Isso significaria travar o crescimento, desestimular investimentos e sangrar as contas públicas.
A dívida do governo vai ficando cada vez mais cara, e os recursos que poderiam ser usados para investir, expandir serviços ou estimular a economia são devorados pelo pagamento de juros.
Portanto, o caminho para sairmos desse enrosco não está mais em elevar ou cortar a Selic, mas em ajustar as contas públicas com seriedade, previsibilidade e convicção.
Cedo ou tarde, esse ajuste vai se impor. Não por desejo ideológico, nem por pressão de mercado, mas por pura necessidade matemática.
O orçamento não fecha, corremos risco de uma paralisação das atividades do setor público. Os gastos obrigatórios crescem em uma magnitude que cedo ou tarde ocuparão todo espaço orçamentário.
Se o Brasil não recuperar a confiança na trajetória fiscal, não há como ancorar expectativas de inflação e permitir um juro mais baixo.
A boa notícia é que, quando o mercado começar a enxergar esse ajuste como inevitável, seja porque o governo decidiu fazê-lo, seja porque a política impôs, seja por uma mudança de governo em 2026, o alívio nos juros virá. E rápido.
As taxas futuras de juros vão começar a ceder, os ativos locais vão respirar, e a Bolsa brasileira pode andar forte por uma razão simples: estamos hoje entre os mercados mais descontados do mundo e muito sub-alocados.
Os valuations da nossa Bolsa estão deprimidos, a posição técnica é leve (não há vendedores marginais de ativos brasileiros), os fluxos estão fracos.

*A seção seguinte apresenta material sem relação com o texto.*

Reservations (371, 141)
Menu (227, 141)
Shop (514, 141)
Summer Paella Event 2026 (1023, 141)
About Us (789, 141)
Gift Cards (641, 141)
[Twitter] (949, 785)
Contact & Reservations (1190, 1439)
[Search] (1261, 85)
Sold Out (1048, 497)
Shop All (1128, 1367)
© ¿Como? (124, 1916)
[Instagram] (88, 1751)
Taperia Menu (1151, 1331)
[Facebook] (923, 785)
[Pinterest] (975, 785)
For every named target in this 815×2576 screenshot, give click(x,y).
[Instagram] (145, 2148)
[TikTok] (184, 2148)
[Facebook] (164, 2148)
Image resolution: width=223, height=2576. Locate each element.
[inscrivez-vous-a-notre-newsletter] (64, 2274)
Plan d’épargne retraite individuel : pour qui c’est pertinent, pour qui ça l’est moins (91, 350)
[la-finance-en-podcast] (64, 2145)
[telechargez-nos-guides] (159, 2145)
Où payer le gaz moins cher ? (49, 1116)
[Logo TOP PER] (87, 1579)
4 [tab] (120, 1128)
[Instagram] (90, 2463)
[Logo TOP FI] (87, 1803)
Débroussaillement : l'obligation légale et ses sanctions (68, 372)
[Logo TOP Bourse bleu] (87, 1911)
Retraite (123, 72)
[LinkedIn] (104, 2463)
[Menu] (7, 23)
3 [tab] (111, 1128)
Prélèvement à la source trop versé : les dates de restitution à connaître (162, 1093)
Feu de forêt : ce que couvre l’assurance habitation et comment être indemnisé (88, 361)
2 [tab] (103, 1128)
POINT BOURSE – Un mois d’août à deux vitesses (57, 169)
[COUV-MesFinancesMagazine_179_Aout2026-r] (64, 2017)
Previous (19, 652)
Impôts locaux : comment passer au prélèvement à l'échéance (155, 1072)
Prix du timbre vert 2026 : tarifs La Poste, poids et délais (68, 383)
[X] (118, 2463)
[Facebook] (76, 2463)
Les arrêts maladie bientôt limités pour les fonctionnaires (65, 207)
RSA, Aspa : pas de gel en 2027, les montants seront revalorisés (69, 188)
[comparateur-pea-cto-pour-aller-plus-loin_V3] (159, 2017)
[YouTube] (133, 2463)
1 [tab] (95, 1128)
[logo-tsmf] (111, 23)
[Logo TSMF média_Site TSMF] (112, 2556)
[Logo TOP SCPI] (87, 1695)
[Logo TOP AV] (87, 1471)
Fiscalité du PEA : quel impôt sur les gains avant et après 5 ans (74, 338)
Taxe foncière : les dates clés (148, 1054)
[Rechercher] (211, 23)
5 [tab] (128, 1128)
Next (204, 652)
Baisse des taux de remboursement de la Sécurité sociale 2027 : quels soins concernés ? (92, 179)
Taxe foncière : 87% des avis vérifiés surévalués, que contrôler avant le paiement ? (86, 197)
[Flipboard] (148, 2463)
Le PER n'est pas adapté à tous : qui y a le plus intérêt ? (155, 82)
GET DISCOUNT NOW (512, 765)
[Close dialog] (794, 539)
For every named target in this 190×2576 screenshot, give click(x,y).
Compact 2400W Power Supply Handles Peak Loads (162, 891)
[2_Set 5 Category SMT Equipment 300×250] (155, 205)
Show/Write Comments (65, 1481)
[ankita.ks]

Basta uma fagulha de racionalidade fiscal e uma janela de distensão no risco-país para tudo mudar. E quem estiver posicionado antes dessa mudança poderá colher os frutos.
Enquanto isso, o cenário global coloca o Brasil em uma posição de destaque relativo.
Com a guerra no Oriente Médio e as novas tarifas dos EUA, não houve corrida por dólares ou por Treasuries. O ouro se fortaleceu como ativo de proteção, e parte do capital global começou a olhar para outras geografias com novos olhos.
A América do Sul aparece nesse cenário como uma região de neutralidade geopolítica, valuations atrativos e, em alguns casos, expectativa de alternância política que favoreça um ciclo mais pró-mercado.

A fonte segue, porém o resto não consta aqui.